Friday, March 25, 2016

Homily for Holy Thursday

Homily for
Holy Thursday
March 24, 2016
Preface
Provincial House, New Rochelle

“He is the true and eternal Priest, who instituted the pattern of an everlasting sacrifice and was the first to offer himself as the saving Victim” (Preface).
The Last Supper (Tintoretto)
We’ve heard many times that today we celebrate the institution of 3 mysteries:  the Eucharist, the Christian priesthood, and the commandment of love.  The Preface of the Mass touches on all 3.

Christ “is the true and eternal Priest.”  Under the Old Law, Aaron and his male descendants were priests and offered sacrifices of various kinds every day on behalf of the people.  Those sacrifices were limited in that they were for the benefit only of the Jews—whether they were thanksgivings, atonement, worship, or intercessory sacrifices.  They were limited in time, needing to be repeated over and over, daily and seasonally.  Jesus Christ, who was not descended from Aaron, not in the legal sense anyway—he may have had Aaronic blood thru Mary, whose kin included Elizabeth, wife of Zechariah (cf. Luke 2:5)—is called the true priest, however.  He is the true priest because, as our reading of Ps 110 says, God his Father designated him as priest of the New Law (v. 4); because he offers a sacrifice that avails for the entire human race and not just for one part of it; because his priestly worship is so perfect, whether it be considered as adoration or thanksgiving or atonement or intercession that it need not be, and cannot be, repeated.

Jesus is the eternal Priest because his priestly service doesn’t end with death.  What began with his earthly ministry continues forever where he reigns in the heavenly court, ever atoning for the sins of mankind, ever interceding with his Father for the graces we need, ever bringing our prayerful thanks and praise to the Father on our behalf, ever uniting humanity to the Blessed Trinity.

Truly Christ is the only priest of the New Law—the true and eternal one.  He does call and privilege men to share in his priesthood, to make his “everlasting sacrifice” always present among us, “to make this offering as his memorial” (Preface).  We celebrate that priestly institution today, simultaneous with the institution of the Eucharist.  But it is always Christ’s priesthood that men exercise, and nothing apart from him.  It is always Christ who consecrates, who pardons, who anoints with the Holy Spirit, who speaks the divine Word thru his time-bound ministers.
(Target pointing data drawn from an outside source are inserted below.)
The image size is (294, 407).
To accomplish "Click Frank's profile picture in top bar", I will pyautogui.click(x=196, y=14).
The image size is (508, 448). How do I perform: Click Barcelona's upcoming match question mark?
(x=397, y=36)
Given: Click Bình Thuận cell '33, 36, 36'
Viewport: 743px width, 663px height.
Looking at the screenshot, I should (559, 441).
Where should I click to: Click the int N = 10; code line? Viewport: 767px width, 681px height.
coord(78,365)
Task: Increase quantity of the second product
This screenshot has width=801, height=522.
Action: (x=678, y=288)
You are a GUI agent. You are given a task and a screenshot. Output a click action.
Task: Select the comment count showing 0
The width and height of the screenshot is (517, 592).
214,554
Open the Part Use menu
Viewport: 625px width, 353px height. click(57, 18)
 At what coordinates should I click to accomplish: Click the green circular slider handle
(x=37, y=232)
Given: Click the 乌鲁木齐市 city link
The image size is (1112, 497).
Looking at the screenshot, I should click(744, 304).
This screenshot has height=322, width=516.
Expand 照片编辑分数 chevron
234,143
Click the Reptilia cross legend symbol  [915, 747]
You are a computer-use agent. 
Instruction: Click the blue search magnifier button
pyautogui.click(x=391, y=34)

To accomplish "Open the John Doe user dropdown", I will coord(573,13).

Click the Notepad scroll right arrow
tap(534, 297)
He “was the first to offer himself as the saving Victim.”  The 1st reading, from the Exodus story of Passover, shows Christ foreshadowed in the lambs sacrificed so that the Hebrews might be spared, the lambs whose blood marked the Hebrew households for salvation.  But Christ, unlike the lambs, freely offered himself for this role, freely offered the sacrifice of his body and blood on the cross.  Indeed, his sacrifice began well before Calvary, began with the Son’s humbling himself by “taking on the condition of a slave” (Phil 2:7), taking on our human flesh in his incarnation and living among us for more than 30 years.

The blood of the paschal lambs on the door posts and lintels of the Hebrews’ homes marked them to be spared by the angel of death.  The blood of Christ the paschal Lamb, flowing from the wounds of his passion, marks believers for salvation from the more terrible angel of death who would claim not only our bodies but our souls as well.  “As we drink his Blood that was poured out for us, we are washed clean” (Preface), purged of our sins, restored to a healthy relationship with Jesus’ Father.

A window of the provincial house chapel

(formerly in the novitiate at Newton, N.J.)
In Christ’s sacraments “we are washed clean” because they flow from his sacrificed blood:  from his side “blood and water flowed out” (John 19:34).  He washes not our feet but our whole selves, and “whoever has bathed” in him “is clean all over” (John 13:10).  In this washing and in this sacrifice of his body and blood, Christ has “instituted the pattern of an everlasting sacrifice.”  The self-sacrifice of Christ, his “loving of his own to the end” (John 13:1)—which may be translated in either a temporal sense, “till the end of his earthly life,” or in a sense of degree, “to the utmost, as much as can be imagined—Christ has also instituted the pattern of love, of service that his priests are to follow—not only those men consecrated as ministers of the altar, but also all who share in his priesthood more broadly, his priestly people, who share in this sacrifice, who join Jesus in worshiping his Father.

We give thanks tonite for the true and eternal priesthood of Jesus, who makes the saving sacrifice of his own body and blood present to us in the Eucharistic mystery; who continues to save mankind by washing away our sins and incorporating us into his own divine life.